Me quedé totalmente consternada; había fracasado doblemente, pues Carrol estaba ahí, solo, pero la nota había volado, y volado hasta las manos de la persona de quien más debía protegerla.
Me retorcí las manos en la oscuridad y hasta podría haber chillado de tanto enojo que sentía, mientras Carrol que admiraba su semblante indiferente en el gran espejo disfrutaba de su puro. Ninguno de los dos tuvo tiempo de proseguir con sus cosas, pues Steele, que siempre se movía con silenciosa rapidez, estuvo de vuelta antes de que yo pudiera decidir qué hacer y, tras unas breves palabras, se marcharon
ambos. Carrol, de la casa; Steele, a esperarme abajo. Sin detenerme a pensar, corrí escaleras arriba, directa de nuevo hacia la habitación de Steele, y miré por todos lados en busca del abrigo. Estaba doblado sobre el brazo del sofá y, sintiéndome como un
ladrón, metí la mano en el bolsillo. ¡Gracias a Dios la nota estaba allí! La cogí, fui corriendo a mi habitación y me senté, temblando y sin aliento por la emoción de toda aquella aventura.

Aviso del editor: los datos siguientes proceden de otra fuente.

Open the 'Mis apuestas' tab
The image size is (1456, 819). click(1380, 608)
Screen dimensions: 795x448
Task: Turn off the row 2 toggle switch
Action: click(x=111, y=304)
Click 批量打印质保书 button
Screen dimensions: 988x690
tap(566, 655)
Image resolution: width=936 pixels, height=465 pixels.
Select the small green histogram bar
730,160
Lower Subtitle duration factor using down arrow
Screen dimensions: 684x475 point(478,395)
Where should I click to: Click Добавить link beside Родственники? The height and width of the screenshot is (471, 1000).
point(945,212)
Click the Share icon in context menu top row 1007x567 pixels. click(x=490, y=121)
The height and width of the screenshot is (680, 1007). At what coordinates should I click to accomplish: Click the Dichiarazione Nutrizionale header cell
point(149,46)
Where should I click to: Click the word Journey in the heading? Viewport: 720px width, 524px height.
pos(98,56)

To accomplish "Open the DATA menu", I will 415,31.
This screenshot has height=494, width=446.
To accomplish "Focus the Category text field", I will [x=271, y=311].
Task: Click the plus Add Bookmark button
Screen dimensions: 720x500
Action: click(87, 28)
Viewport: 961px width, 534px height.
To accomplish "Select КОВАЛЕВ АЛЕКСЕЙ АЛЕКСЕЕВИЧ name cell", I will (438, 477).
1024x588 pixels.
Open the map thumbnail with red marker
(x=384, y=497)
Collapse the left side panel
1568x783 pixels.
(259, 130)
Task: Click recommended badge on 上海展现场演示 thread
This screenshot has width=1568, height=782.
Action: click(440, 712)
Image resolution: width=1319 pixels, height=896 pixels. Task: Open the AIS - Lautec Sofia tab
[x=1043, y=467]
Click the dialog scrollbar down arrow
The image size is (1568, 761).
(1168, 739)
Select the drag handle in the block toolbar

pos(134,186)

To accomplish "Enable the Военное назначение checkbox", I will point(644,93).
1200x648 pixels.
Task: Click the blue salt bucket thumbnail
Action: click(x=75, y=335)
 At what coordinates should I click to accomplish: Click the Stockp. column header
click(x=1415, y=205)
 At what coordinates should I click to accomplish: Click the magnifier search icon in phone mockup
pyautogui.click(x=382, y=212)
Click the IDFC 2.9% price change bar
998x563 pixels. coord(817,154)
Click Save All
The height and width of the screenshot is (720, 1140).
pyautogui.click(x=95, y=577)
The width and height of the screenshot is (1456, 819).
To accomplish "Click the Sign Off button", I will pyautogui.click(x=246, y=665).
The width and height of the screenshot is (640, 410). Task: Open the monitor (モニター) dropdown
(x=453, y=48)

Tan pronto me recompuse, regresé para ver a Elinor y le conté mi historia. Se sintió decepcionada, pero lo encajó bien y me dijo que deberíamos intentarlo de nuevo y que me fuera a cenar.
Sin apetito, pero exultante en secreto por la derrota que le había infligido sin que se diera cuenta, tomé asiento y hasta desconcerté a Steele con mi extraño humor. Desde el regreso de Harry, yo me había mostrado fría y
reservada con «nuestro enemigo», como llamábamos a Steele. Sin embargo, su comportamiento no había variado, o solo para volverse más afable y humilde. Si lo que intentaba era hacer cierta penitencia y solicitar amistad, desde luego se había
quedado sin recompensa, pues yo no tenía ninguna confianza en él. Lo consideraba un actor consumado y permanecía impasible ante sus persuasivas actuaciones. Esto lo
irritaba y, aunque en más de una ocasión se había marchado en silencio y pálido de cólera, siempre volvía a la noche siguiente tan alegre y sereno como si no hubiese ocurrido nada. Yo no lo comprendía, pero sentía un curioso placer en observarlo, ya
que la recluida vida que llevaba no me permitía otra compañía, y la mayoría de las mujeres la habrían encontrado encantadora aunque peligrosa. Yo no, hacía mucho que mis fantasías de amor se habían terminado y no volverían nunca. Simplemente,
disfrutaba de su compañía y lo consideraba un enigma agradable cuya solución se volvía cada vez más apasionante.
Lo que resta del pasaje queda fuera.